**The problem:**
Pull every line containing "agent" from the listing below.

**Information:**
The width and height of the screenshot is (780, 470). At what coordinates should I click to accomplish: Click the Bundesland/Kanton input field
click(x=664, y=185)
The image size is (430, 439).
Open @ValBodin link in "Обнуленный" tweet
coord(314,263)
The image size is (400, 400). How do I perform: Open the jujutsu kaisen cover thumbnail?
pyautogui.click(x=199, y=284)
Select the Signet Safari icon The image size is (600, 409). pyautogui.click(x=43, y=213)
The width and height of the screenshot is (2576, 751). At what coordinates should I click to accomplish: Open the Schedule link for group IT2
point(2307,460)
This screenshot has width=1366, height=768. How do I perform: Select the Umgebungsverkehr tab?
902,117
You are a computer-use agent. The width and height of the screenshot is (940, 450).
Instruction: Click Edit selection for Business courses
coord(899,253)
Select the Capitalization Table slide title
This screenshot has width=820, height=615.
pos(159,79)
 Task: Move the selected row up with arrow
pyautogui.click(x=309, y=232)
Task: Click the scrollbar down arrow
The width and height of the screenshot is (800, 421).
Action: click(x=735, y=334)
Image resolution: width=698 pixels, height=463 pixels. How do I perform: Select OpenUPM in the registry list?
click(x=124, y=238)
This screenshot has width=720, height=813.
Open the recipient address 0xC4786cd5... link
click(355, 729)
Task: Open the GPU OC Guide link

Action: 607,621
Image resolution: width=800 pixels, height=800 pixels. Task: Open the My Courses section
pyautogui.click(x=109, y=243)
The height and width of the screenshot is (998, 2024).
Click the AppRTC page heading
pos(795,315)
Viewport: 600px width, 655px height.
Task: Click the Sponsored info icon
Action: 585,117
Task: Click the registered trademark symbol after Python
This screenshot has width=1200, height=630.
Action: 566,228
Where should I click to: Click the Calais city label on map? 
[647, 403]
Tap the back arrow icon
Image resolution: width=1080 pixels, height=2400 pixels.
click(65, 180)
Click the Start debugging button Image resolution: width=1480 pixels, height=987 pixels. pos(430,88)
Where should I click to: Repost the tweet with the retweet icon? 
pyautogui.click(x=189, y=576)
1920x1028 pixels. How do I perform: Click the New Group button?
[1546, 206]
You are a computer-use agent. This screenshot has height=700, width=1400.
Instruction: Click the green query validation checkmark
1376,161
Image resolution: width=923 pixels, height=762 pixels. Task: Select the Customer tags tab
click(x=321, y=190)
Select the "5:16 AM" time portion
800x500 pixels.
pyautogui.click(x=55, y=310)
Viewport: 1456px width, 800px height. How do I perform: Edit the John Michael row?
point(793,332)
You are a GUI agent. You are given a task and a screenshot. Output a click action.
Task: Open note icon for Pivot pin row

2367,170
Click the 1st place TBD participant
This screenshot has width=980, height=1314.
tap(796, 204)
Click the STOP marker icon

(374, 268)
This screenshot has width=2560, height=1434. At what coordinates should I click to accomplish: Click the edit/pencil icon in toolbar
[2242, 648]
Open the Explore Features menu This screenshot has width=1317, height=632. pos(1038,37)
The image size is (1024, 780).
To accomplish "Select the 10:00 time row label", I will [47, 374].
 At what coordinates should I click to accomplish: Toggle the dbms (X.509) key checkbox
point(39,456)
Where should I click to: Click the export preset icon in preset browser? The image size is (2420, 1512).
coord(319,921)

**Task answer:**
You are a computer-use agent. The width and height of the screenshot is (940, 450).
You are a computer-use agent. This screenshot has height=700, width=1400.
You are a GUI agent. You are given a task and a screenshot. Output a click action.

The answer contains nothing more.